Many policymakers think there’s a “skills gap” — meaning state residents don’t have the skills employers need — and conclude that government should spend more taxpayer money on workforce development programs to close the gap.
But what do such programs look like today? We decided to find out, and got some help from Sarah Estelle, an associate professor of economics at Hope College and experienced labor economist.
She looked at workforce development programs throughout Michigan. State and local governments run many of them. Others are run by school districts, community colleges, universities, trade associations, labor association, for-profit companies and nonprofits.
Her research suggests that state and local governments actually provide very little skills training. Most of the programs run by or funded by the state are job-matching or career counseling services. They might help some people find a job, but they do little to train workers for high-skilled jobs, which is how these programs are typically sold to the public.
Instead, nearly all taxpayer-funded skills training happens where it has happened for decades: career and technical centers run by school districts and at community colleges. Unfortunately, the data we have can’t tell us if they are successful.

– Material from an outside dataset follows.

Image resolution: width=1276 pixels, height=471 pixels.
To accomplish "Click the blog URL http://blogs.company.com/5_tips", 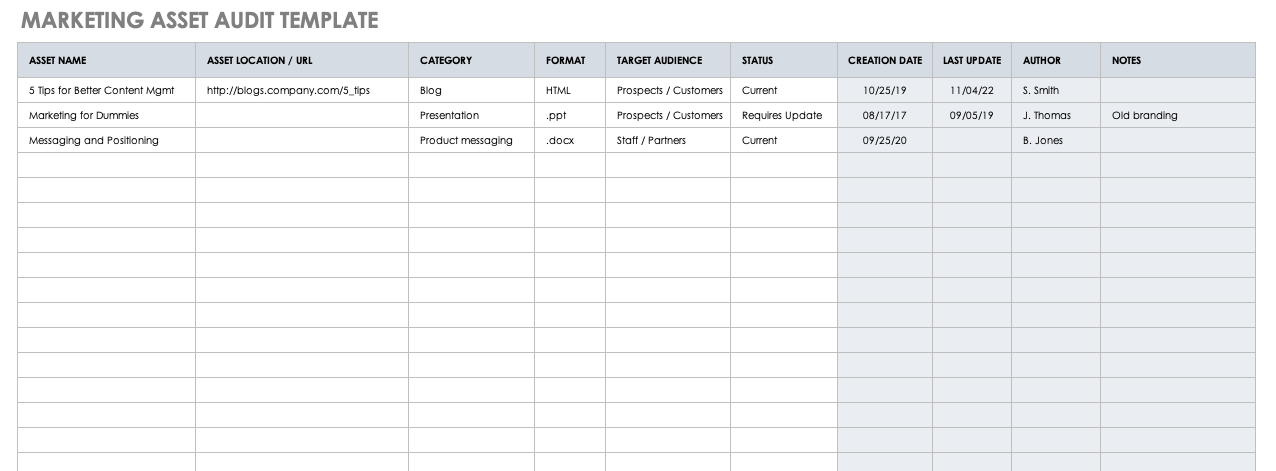I will pos(288,90).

The most effective workforce development efforts that happen in Michigan appear to come from the private sector. Some business associations and labor unions provide robust training opportunities that give workers tangible skills.
Based on this research, our new study recommends that taxpayers be skeptical of the government’s ability to provide the skills training the labor market needs. Instead, it argues, the private sector should take care of this problem. In brief, businesses can raise wages for skills in short supply and pay to train workers when needed. Since businesses benefit the most from highly skilled workers, they should bear the brunt of training costs — not taxpayers.